# Homemade forge



## mlappin (Jun 25, 2009)

Have had a few uses for this, today was getting a broken stub shaft out that a walking tandem pivots on. Tried numerous times in the field to get this apart, even had three torches with rosebuds and still couldn't get enough heat. ******* forge did it with no problems today.

Bottom third of a 55 gallon drum, originally just had the slots cut in bottom with the thought a natural draft would be hot enough, it wasn't. Added the piece of pipe with three 3/32nd holes drilled in it, hook the air hose to it and run a few pounds of pressure. Set the drum on several bricks, then use more bricks on the inside to limit the amount of charcoal it takes.



Bricks and charcoal with the rock shaft assembly about to be lowered in. Usually dump one small bag of charcoal in, light that then after it's taken off add more.


----------



## mlappin (Jun 25, 2009)

As the charcoal burns down just keep adding more to the top, usually keeping about 6-8 inches of coals under the piece creates the most heat.










Broken piece finally out, 2 1/2" shaft, 3/8" wall tube it's in. Takes a lot of heat to get that much mass red hot all the way thru. Was rusted together enough with the torches the inner shaft absorbed most of the heat even though we were just heating the socket it slid into. Heated it for a couple hours yesterday then let it completely cool, reheated today and it popped right out with a inch driver and a 3 lb maul.


----------



## mlappin (Jun 25, 2009)

Good picture of just how hot regular old charcoal can get with a little o2 added. Starting don't even have enough pressure to make a 0-120 pound gauge read, pressure will have to be turned up a little as you go so the ash doesn't block the holes in the barrel. Was maybe running 3-4lbs after burning up five 8 pound bags of charcoal. Too much air though doesn't make it much hotter, but you can almost watch the level of the charcoal drop.


----------



## Lostin55 (Sep 21, 2013)

I like it.


----------



## hog987 (Apr 5, 2011)

back when I was smelting some gold and just had wood for fuel. I would burn a log till it had all the coals in the bottom of the fire and than I would get the shop vac and put the hose on the outlet and blow air into the fire. Worked alright. The only problem was all the gold in the rocks on the rented land was not worth the time and effort to bother with. Several hours work for a speck or two of gold. But still fun to play with fire.


----------



## ARD Farm (Jul 12, 2012)

You are pretty creative. I really liked and read about the oil burner you posted. I'm gonna get one but the 'Mama Burn' for the shop. My LP bill kills me every winter and I have lots of used oil

Probably could have popped that in my shop. I have a 70 ton hydraulic arbor press for shoving broaches. I believe it would have done the job. I can bend railroad track, no problem.

I was always under the impression that a forge used coke and not charcoal but whatever works and it works.


----------



## mlappin (Jun 25, 2009)

If I ever had enough use for it I'd probably mortar in some fire brick then head over to amish country and buy some proper coal for it.

Thought about using our press as well, but it's under the lean to part of the shop and wouldn't have enough ceiling height to get the assembly in there standing on end. Think it's twelve foot wide. Not sure what the welding shops in town is, can't remember if it's a 7 or 8" cylinder on it, but same problem there, not enough ceiling height and its too big to move out in the open.

§ **GIVEN TASK 1**: Return the lines of the records verbatim, starting at the line containing "Switch to the Key Specifications tab" and ending at the line containing "Action: tap(88, 174)", leaving out the pictures.
The forum thread and the records after it are separate, unrelated material.

§ **PROVIDED RECORDS**:
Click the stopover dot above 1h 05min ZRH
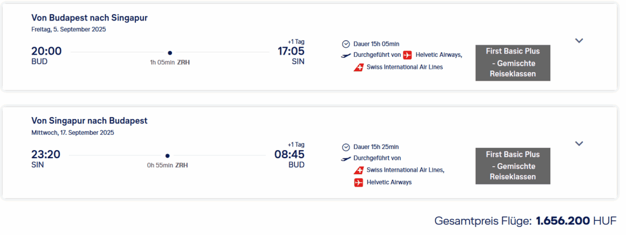Viewport: 626px width, 235px height. (x=170, y=52)
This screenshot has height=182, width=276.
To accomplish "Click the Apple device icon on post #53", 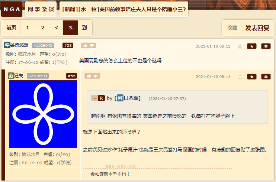I will (240, 46).
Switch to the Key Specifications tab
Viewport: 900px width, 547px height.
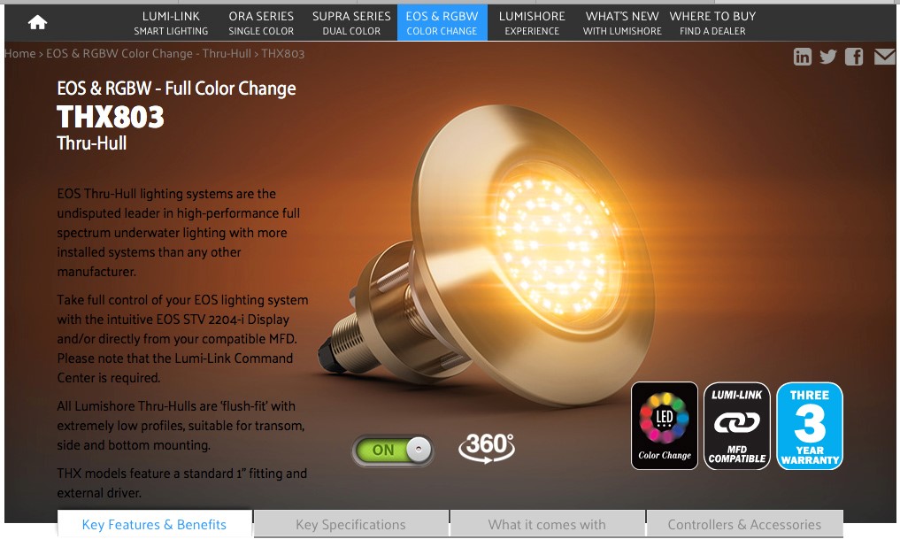click(x=350, y=524)
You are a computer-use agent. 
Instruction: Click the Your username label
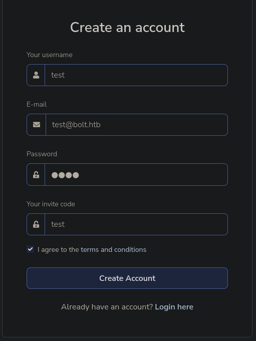[x=50, y=55]
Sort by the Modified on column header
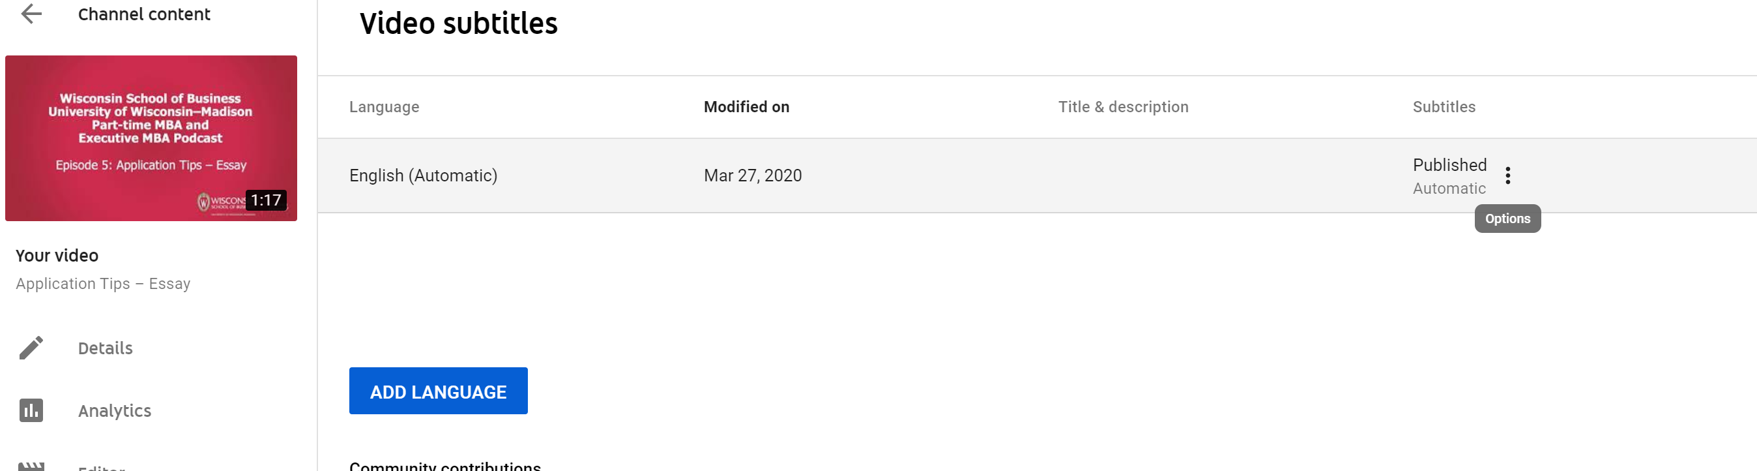Screen dimensions: 1757x471 click(x=746, y=107)
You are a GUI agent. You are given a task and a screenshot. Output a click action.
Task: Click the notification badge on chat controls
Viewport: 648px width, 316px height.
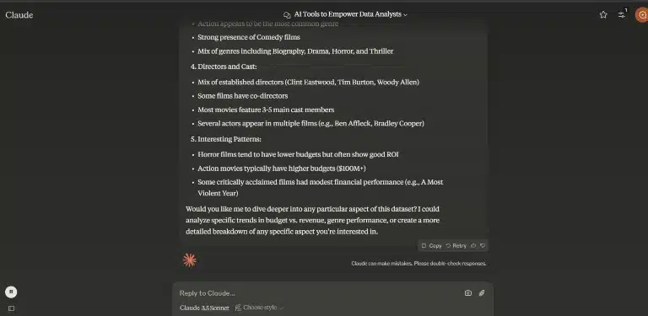(626, 10)
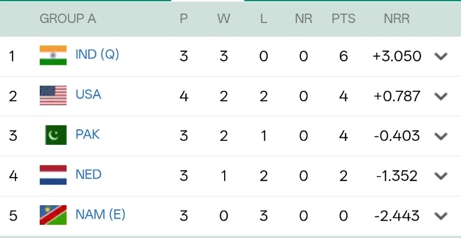This screenshot has width=461, height=238.
Task: Open the NED team link
Action: tap(88, 174)
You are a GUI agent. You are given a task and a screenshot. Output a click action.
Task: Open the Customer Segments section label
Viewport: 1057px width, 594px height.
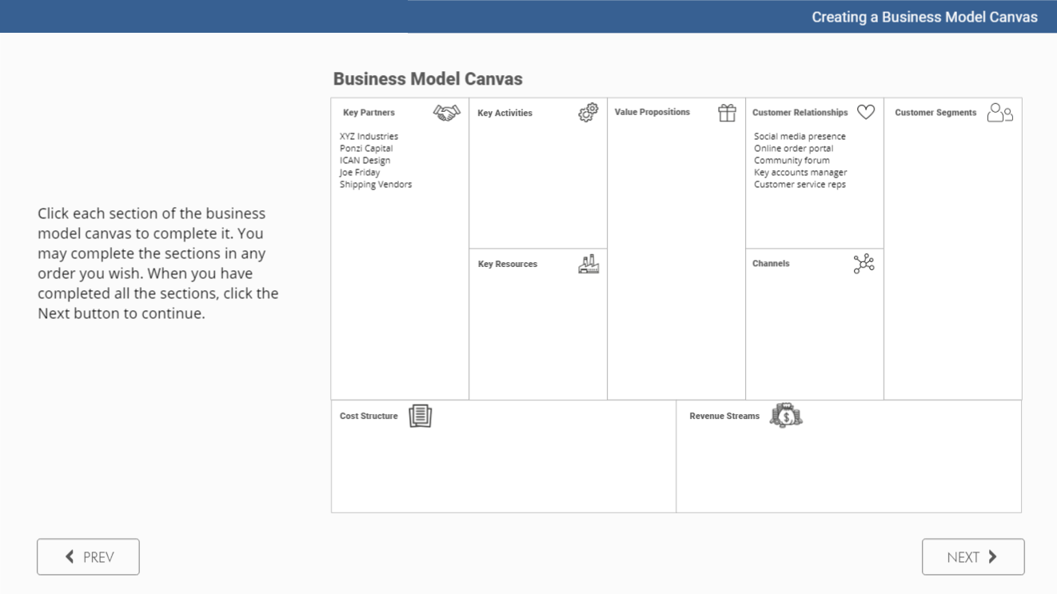(935, 113)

§ **GIVEN TASK 2**: Edit the passage of the forum thread on the homemade forge, starting at "Have had a few" and ending at "no problems today.", so that "stub shaft" is replaced with "axle stub", and give the revised passage.

§ **FINAL RESULT 1**:
Switch to the Key Specifications tab
Viewport: 900px width, 547px height.
click(x=350, y=524)
You are a computer-use agent. 
Instruction: Click the Your username label
[x=50, y=55]
Sort by the Modified on column header
Screen dimensions: 1757x471 click(x=746, y=107)
You are a GUI agent. You are given a task and a screenshot. Output a click action.
Task: Click the notification badge on chat controls
Viewport: 648px width, 316px height.
(626, 10)
This screenshot has width=461, height=238.
Task: Open the NED team link
Action: tap(88, 174)

§ **FINAL RESULT 2**:
Have had a few uses for this, today was getting a broken axle stub out that a walking tandem pivots on. Tried numerous times in the field to get this apart, even had three torches with rosebuds and still couldn't get enough heat. ******* forge did it with no problems today.